Source data
========================================

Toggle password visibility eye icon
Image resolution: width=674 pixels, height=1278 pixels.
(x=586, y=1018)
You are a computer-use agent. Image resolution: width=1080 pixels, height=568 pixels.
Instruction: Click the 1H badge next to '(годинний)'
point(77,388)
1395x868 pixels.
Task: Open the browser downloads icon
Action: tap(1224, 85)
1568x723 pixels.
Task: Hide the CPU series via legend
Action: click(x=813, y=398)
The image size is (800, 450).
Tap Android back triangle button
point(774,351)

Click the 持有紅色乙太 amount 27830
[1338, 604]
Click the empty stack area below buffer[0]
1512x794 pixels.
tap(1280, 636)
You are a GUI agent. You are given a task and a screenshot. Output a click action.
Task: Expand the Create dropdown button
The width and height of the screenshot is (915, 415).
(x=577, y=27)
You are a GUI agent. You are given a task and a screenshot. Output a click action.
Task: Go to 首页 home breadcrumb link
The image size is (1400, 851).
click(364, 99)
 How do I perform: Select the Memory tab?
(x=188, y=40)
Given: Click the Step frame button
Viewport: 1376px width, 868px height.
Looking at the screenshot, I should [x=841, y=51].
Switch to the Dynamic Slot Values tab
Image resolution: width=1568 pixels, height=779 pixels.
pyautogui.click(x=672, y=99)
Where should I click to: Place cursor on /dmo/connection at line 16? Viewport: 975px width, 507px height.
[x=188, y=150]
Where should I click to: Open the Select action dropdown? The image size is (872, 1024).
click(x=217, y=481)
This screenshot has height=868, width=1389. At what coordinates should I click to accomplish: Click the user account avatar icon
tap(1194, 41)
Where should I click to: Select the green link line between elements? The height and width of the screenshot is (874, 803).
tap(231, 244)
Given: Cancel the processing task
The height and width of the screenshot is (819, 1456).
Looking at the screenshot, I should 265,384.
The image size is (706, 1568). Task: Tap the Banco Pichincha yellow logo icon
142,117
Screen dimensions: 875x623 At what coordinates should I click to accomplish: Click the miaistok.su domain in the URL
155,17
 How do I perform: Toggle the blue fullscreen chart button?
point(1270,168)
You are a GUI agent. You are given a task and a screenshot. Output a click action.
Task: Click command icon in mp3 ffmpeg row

========================================

Rewrite all the records above as a numbered list, one line per item, leaving out the blank lines.

COMPLETED EXERCISE
1. Toggle password visibility eye icon
2. Image resolution: width=674 pixels, height=1278 pixels.
3. (x=586, y=1018)
4. You are a computer-use agent. Image resolution: width=1080 pixels, height=568 pixels.
5. Instruction: Click the 1H badge next to '(годинний)'
6. point(77,388)
7. 1395x868 pixels.
8. Task: Open the browser downloads icon
9. Action: tap(1224, 85)
10. 1568x723 pixels.
11. Task: Hide the CPU series via legend
12. Action: click(x=813, y=398)
13. The image size is (800, 450).
14. Tap Android back triangle button
15. point(774,351)
16. Click the 持有紅色乙太 amount 27830
17. [1338, 604]
18. Click the empty stack area below buffer[0]
19. 1512x794 pixels.
20. tap(1280, 636)
21. You are a GUI agent. You are given a task and a screenshot. Output a click action.
22. Task: Expand the Create dropdown button
23. The width and height of the screenshot is (915, 415).
24. (x=577, y=27)
25. You are a GUI agent. You are given a task and a screenshot. Output a click action.
26. Task: Go to 首页 home breadcrumb link
27. The image size is (1400, 851).
28. click(364, 99)
29.  How do I perform: Select the Memory tab?
30. (x=188, y=40)
31. Given: Click the Step frame button
32. Viewport: 1376px width, 868px height.
33. Looking at the screenshot, I should [x=841, y=51].
34. Switch to the Dynamic Slot Values tab
35. Image resolution: width=1568 pixels, height=779 pixels.
36. pyautogui.click(x=672, y=99)
37. Where should I click to: Place cursor on /dmo/connection at line 16? Viewport: 975px width, 507px height.
38. [x=188, y=150]
39. Where should I click to: Open the Select action dropdown? The image size is (872, 1024).
40. click(x=217, y=481)
41. This screenshot has height=868, width=1389. At what coordinates should I click to accomplish: Click the user account avatar icon
42. tap(1194, 41)
43. Where should I click to: Select the green link line between elements? The height and width of the screenshot is (874, 803).
44. tap(231, 244)
45. Given: Cancel the processing task
46. The height and width of the screenshot is (819, 1456).
47. Looking at the screenshot, I should 265,384.
48. The image size is (706, 1568). Task: Tap the Banco Pichincha yellow logo icon
49. 142,117
50. Screen dimensions: 875x623 At what coordinates should I click to accomplish: Click the miaistok.su domain in the URL
51. 155,17
52.  How do I perform: Toggle the blue fullscreen chart button?
53. point(1270,168)
54. You are a GUI agent. You are given a task and a screenshot. Output a click action.
55. Task: Click command icon in mp3 ffmpeg row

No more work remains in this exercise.